先日、AKAI Proからメールでヒップホップ50周年記念のプロモーションコードがとどいた。はずかしながら、1973年に何があったのか、よく知らない。気になったのでコッソリしらべてみた。
Google先生によると、1973年8月11日、ブロンクスの自宅でDJクール・ハークが2台のターンテーブルをつかってブロック・パーティをしたのだそうだ。バンバータがヒップホップを提唱したのがいつだったのか、訊ねてみたら、これもばっちり1973年だった。
ついでにいうと、バンバータが提唱したズールーネイションは、平和、愛、音楽をたのしむことなどを中心にした一派であり、その名称は南アフリカにあったズールーからきているという。ズールーとはシャカが1816年にたてた王国のことをさしている。
このズールー王国の支配からのがれ、イギリスに保護をもとめる黒人部族が一方におり、他方ではオランダ系住民の子孫であるボーア人たちが、イギリスの支配をのがれるため、多数の奴隷をひきつれて奥地へ集団移動していった。
その結果、南アフリカ各地で黒人部族、ボーア人、ズールー、イギリス人がいりみだれ、数十年にわたって領土をめぐるたたかいが繰り広げられることになる。やがてボーア人たちは奥地にトランスヴァール共和国とオレンジ自由国を建国、イギリス領はケープ植民地とナタール植民地として編成された。

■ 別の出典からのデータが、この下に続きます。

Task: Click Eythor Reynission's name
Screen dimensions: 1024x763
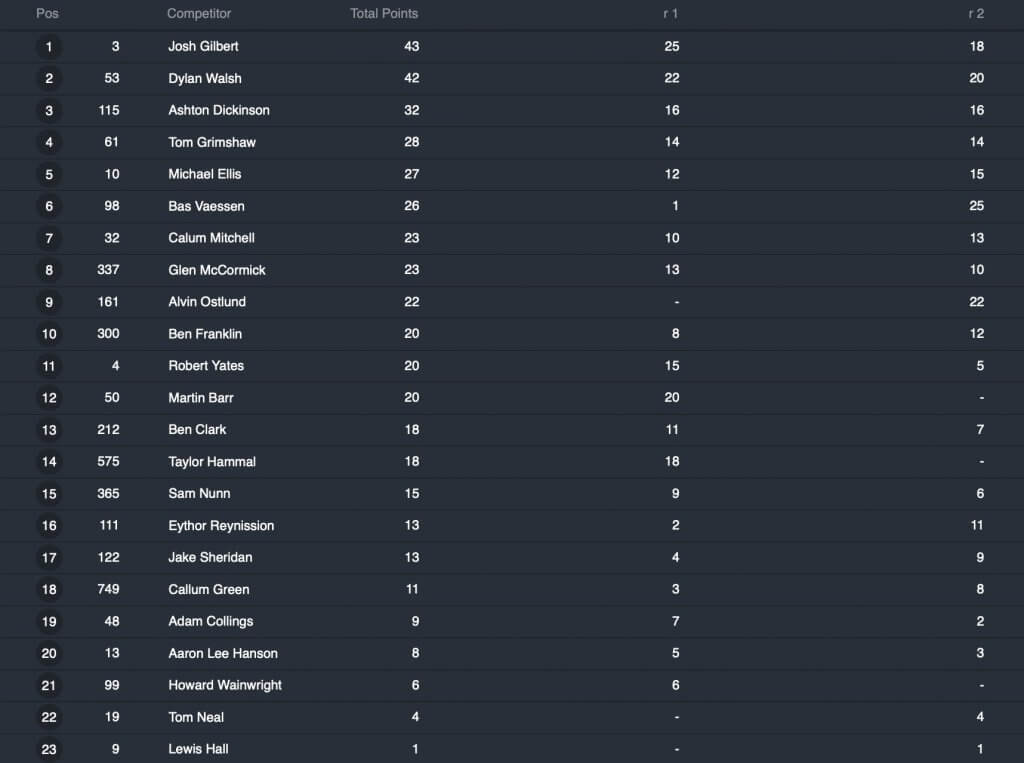Action: [x=221, y=526]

もともとは羊毛をほそぼそと輸出する辺境の植民地にすぎなかった南アフリカだが、1867年にオレンジ自由国でダイヤモンドが、1886年にトランスヴァール共和国で金が発見されるにいたって、世界経済においても重要な場所となる。白人移民が急増するいっぽう、各地の黒人社会は制圧され、イギリスは財宝を求めてボーア人政府と対立、ボーア戦争へとつながっていく。
20世紀はじめにはアフリカぜんたいがヨーロッパ列強によって分割され、かろうじて独立をたもったのはエチオピアとリベリアだけだった。アフリカの富はヨーロッパの手でほとんど収奪されてしまったといっていい。

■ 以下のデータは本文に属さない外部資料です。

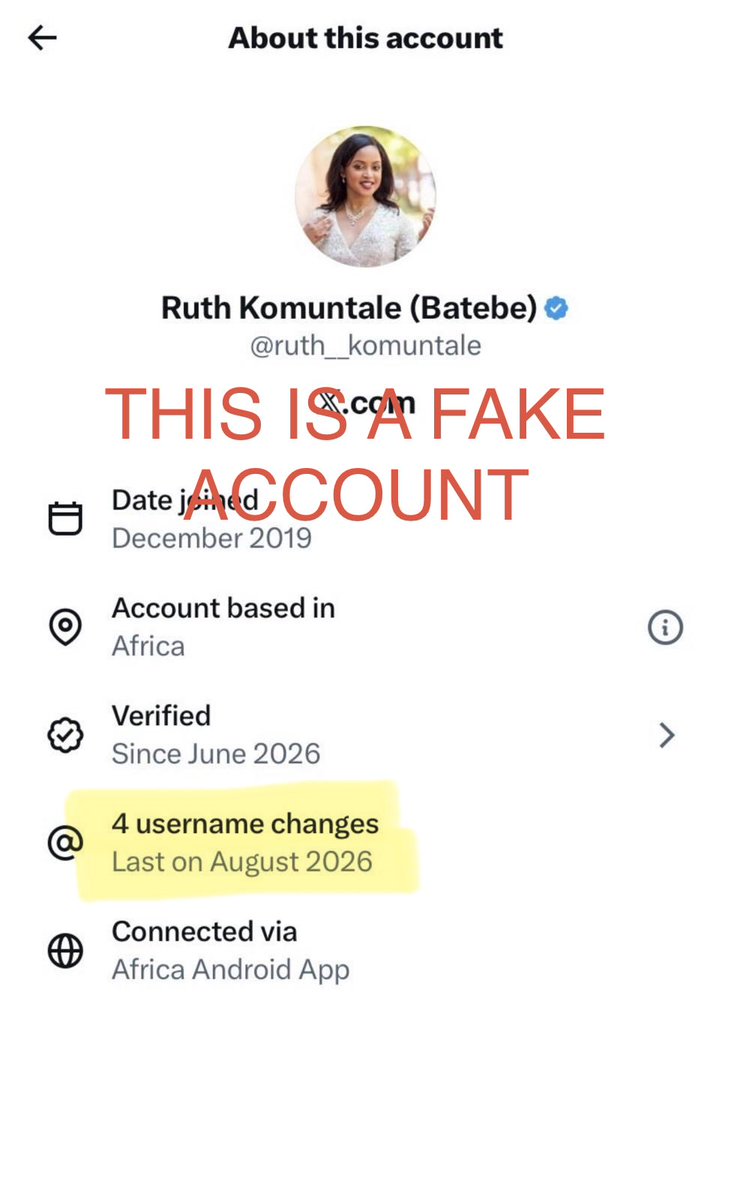Select the Date joined December 2019 row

第2次大戦後になると、世界的に民族独立運動がひろがり、アフリカでもつぎつぎと独立国家が誕生していく。そのなかで、南アフリカは最後の植民地国家として国際的な焦点となった。1961年にイギリス連邦を脱退、南アフリカ共和国が成立したものの、アパルトヘイトとのたたかいは1990年までつづき、そのきずあとはいまも癒えていない。
・・・と、おもわず書きつらねてしまったが、別に世界史の勉強をしているわけでもないので、このへんでやめておく。じっさい、ヒップホップでいうズールーに、そこまで深い意味はないとおもう。バンバータが幼少のころにみた映画にズールーがでてきたということらしいが、詳細は不明。要継続調査。
したがって、ジャマイカン・レゲエにとってザイオンがエチオピアであるように、ヒップホップの約束の地がズールーであるとはいいにくい。レゲエのほうはラスタファリという教えに昇華されているが、ヒップホップのズールーは仮説としての国家にすぎないし、ジャーのような王さまもいない。お題目としてラップできればそれでOKである。
巡礼や戒律とは無縁のヒップホップをあえてヒップホップたらしめるものがあるとすれば、それはシステムに対する反抗であり、成り上がりと下克上であり、ふりきれた拝金主義であり、そのために必要なスキルだろう。球技選手―いわゆるBallerである―のような能力がなければ、別なかたちで恰好よさをアピールするしかない。
そんなスーパーハングリーな連中がうみだしたのがヒップホップカルチャーであり、それはサラダボウルのなかでもみくちゃにされてなお生きのこったものだから、恰好よくないわけがない。ある場合にはそれは恰好よさをとおりこして突飛であるのが通例でさえある。
ひととちがうことをする、システムを敵視するという点では、ヒップホップもパンクであることにかわりはない。現代においてパンクスが成り上がろうとしたらラッパーになるとかんがえても、あながち的外れではない。
なんせヒップホップといえばDJでありスクラッチでありMCでありラップでありB-Boyでありパーティでありファットキャップでありグラフィティである。グラフィティはとうに市民権を獲得し、B-Boyたちのダンスはいまやオリンピック種目となった。For the times they are a-changing.
なお、8月11日はヒップホップの日なのだそうだ。以上、報告おわり。